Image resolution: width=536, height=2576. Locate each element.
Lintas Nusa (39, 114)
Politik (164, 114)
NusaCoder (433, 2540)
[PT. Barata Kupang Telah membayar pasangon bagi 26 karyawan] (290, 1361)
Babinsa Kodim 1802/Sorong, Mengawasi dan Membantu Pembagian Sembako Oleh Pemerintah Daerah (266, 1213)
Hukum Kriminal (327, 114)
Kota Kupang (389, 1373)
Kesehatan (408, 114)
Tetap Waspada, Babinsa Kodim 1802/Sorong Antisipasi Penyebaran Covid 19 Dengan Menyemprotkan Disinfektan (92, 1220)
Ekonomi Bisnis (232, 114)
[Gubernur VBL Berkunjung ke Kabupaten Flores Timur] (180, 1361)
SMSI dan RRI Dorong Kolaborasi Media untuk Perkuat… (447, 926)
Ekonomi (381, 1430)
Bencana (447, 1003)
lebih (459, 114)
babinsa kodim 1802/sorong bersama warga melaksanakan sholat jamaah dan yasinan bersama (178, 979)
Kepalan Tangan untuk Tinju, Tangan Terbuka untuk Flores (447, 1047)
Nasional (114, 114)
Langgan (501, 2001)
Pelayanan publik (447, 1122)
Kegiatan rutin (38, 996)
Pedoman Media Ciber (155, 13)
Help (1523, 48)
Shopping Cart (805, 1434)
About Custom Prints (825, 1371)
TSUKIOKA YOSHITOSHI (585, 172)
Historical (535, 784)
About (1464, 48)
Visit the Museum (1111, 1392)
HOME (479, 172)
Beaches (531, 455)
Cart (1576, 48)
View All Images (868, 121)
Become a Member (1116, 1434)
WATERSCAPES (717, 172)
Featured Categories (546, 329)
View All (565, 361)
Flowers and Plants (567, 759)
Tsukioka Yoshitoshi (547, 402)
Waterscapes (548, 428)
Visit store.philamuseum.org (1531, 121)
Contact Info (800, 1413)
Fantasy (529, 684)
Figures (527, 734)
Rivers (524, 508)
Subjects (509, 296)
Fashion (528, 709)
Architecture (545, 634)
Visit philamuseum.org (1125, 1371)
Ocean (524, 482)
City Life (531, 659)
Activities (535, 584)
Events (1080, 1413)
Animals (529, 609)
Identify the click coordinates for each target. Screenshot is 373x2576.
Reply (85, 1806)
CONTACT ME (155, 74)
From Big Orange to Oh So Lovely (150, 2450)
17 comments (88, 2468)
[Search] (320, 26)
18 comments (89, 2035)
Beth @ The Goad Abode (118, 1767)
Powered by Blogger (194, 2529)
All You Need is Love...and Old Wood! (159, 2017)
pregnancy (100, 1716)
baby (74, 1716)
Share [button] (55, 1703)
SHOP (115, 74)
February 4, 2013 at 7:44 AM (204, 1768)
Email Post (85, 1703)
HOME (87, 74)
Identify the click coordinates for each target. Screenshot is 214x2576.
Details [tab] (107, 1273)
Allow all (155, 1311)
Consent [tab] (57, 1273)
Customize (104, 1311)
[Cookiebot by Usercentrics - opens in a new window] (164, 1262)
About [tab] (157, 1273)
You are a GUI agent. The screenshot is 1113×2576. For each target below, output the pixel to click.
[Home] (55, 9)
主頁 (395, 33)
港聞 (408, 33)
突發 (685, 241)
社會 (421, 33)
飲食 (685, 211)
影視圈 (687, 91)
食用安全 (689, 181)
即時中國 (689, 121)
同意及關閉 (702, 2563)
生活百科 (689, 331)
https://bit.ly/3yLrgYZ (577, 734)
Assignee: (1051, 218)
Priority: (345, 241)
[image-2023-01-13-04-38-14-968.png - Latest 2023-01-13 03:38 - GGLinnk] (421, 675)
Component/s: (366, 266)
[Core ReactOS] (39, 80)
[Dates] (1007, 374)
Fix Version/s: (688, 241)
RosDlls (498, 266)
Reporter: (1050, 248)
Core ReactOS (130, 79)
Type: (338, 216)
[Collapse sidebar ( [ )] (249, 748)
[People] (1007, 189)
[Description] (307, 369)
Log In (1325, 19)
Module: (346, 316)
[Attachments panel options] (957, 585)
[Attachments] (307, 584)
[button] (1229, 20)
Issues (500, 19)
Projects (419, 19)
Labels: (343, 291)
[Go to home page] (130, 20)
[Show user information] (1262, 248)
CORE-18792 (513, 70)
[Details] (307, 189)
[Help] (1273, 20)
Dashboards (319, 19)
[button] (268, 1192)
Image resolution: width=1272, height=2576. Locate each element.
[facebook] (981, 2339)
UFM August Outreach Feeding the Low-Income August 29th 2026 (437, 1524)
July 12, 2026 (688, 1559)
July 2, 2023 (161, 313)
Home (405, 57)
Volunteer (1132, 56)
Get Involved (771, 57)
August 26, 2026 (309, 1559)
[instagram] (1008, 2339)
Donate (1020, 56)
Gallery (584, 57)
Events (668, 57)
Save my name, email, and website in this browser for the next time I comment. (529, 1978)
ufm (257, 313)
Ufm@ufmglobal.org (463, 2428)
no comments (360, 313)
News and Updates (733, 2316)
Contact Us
•••••
_TASK DIRECTIONS_
Output all of the data again, exactly.

_ANSWER TO THE EXERCISE_
Image resolution: width=536, height=2576. Locate each element.
Lintas Nusa (39, 114)
Politik (164, 114)
NusaCoder (433, 2540)
[PT. Barata Kupang Telah membayar pasangon bagi 26 karyawan] (290, 1361)
Babinsa Kodim 1802/Sorong, Mengawasi dan Membantu Pembagian Sembako Oleh Pemerintah Daerah (266, 1213)
Hukum Kriminal (327, 114)
Kota Kupang (389, 1373)
Kesehatan (408, 114)
Tetap Waspada, Babinsa Kodim 1802/Sorong Antisipasi Penyebaran Covid 19 Dengan Menyemprotkan Disinfektan (92, 1220)
Ekonomi Bisnis (232, 114)
[Gubernur VBL Berkunjung ke Kabupaten Flores Timur] (180, 1361)
SMSI dan RRI Dorong Kolaborasi Media untuk Perkuat… (447, 926)
Ekonomi (381, 1430)
Bencana (447, 1003)
lebih (459, 114)
babinsa kodim 1802/sorong bersama warga melaksanakan sholat jamaah dan yasinan bersama (178, 979)
Kepalan Tangan untuk Tinju, Tangan Terbuka untuk Flores (447, 1047)
Nasional (114, 114)
Langgan (501, 2001)
Pelayanan publik (447, 1122)
Kegiatan rutin (38, 996)
Pedoman Media Ciber (155, 13)
Help (1523, 48)
Shopping Cart (805, 1434)
About Custom Prints (825, 1371)
TSUKIOKA YOSHITOSHI (585, 172)
Historical (535, 784)
About (1464, 48)
Visit the Museum (1111, 1392)
HOME (479, 172)
Beaches (531, 455)
Cart (1576, 48)
View All Images (868, 121)
Become a Member (1116, 1434)
WATERSCAPES (717, 172)
Featured Categories (546, 329)
View All (565, 361)
Flowers and Plants (567, 759)
Tsukioka Yoshitoshi (547, 402)
Waterscapes (548, 428)
Visit store.philamuseum.org (1531, 121)
Contact Info (800, 1413)
Fantasy (529, 684)
Figures (527, 734)
Rivers (524, 508)
Subjects (509, 296)
Fashion (528, 709)
Architecture (545, 634)
Visit philamuseum.org (1125, 1371)
Ocean (524, 482)
City Life (531, 659)
Activities (535, 584)
Events (1080, 1413)
Animals (529, 609)
Identify the click coordinates for each target. Screenshot is 373x2576.
Reply (85, 1806)
CONTACT ME (155, 74)
From Big Orange to Oh So Lovely (150, 2450)
17 comments (88, 2468)
[Search] (320, 26)
18 comments (89, 2035)
Beth @ The Goad Abode (118, 1767)
Powered by Blogger (194, 2529)
All You Need is Love...and Old Wood! (159, 2017)
pregnancy (100, 1716)
baby (74, 1716)
Share [button] (55, 1703)
SHOP (115, 74)
February 4, 2013 at 7:44 AM (204, 1768)
Email Post (85, 1703)
HOME (87, 74)
Identify the click coordinates for each target. Screenshot is 214x2576.
Details [tab] (107, 1273)
Allow all (155, 1311)
Consent [tab] (57, 1273)
Customize (104, 1311)
[Cookiebot by Usercentrics - opens in a new window] (164, 1262)
About [tab] (157, 1273)
You are a GUI agent. The screenshot is 1113×2576. For each target below, output the pixel to click.
[Home] (55, 9)
主頁 (395, 33)
港聞 (408, 33)
突發 (685, 241)
社會 (421, 33)
飲食 (685, 211)
影視圈 (687, 91)
食用安全 (689, 181)
即時中國 (689, 121)
同意及關閉 (702, 2563)
生活百科 (689, 331)
https://bit.ly/3yLrgYZ (577, 734)
Assignee: (1051, 218)
Priority: (345, 241)
[image-2023-01-13-04-38-14-968.png - Latest 2023-01-13 03:38 - GGLinnk] (421, 675)
Component/s: (366, 266)
[Core ReactOS] (39, 80)
[Dates] (1007, 374)
Fix Version/s: (688, 241)
RosDlls (498, 266)
Reporter: (1050, 248)
Core ReactOS (130, 79)
Type: (338, 216)
[Collapse sidebar ( [ )] (249, 748)
[People] (1007, 189)
[Description] (307, 369)
Log In (1325, 19)
Module: (346, 316)
[Attachments panel options] (957, 585)
[Attachments] (307, 584)
[button] (1229, 20)
Issues (500, 19)
Projects (419, 19)
Labels: (343, 291)
[Go to home page] (130, 20)
[Show user information] (1262, 248)
CORE-18792 (513, 70)
[Details] (307, 189)
[Help] (1273, 20)
Dashboards (319, 19)
[button] (268, 1192)
Image resolution: width=1272, height=2576. Locate each element.
[facebook] (981, 2339)
UFM August Outreach Feeding the Low-Income August 29th 2026 (437, 1524)
July 12, 2026 (688, 1559)
July 2, 2023 (161, 313)
Home (405, 57)
Volunteer (1132, 56)
Get Involved (771, 57)
August 26, 2026 (309, 1559)
[instagram] (1008, 2339)
Donate (1020, 56)
Gallery (584, 57)
Events (668, 57)
Save my name, email, and website in this browser for the next time I comment. (529, 1978)
ufm (257, 313)
Ufm@ufmglobal.org (463, 2428)
no comments (360, 313)
News and Updates (733, 2316)
Contact Us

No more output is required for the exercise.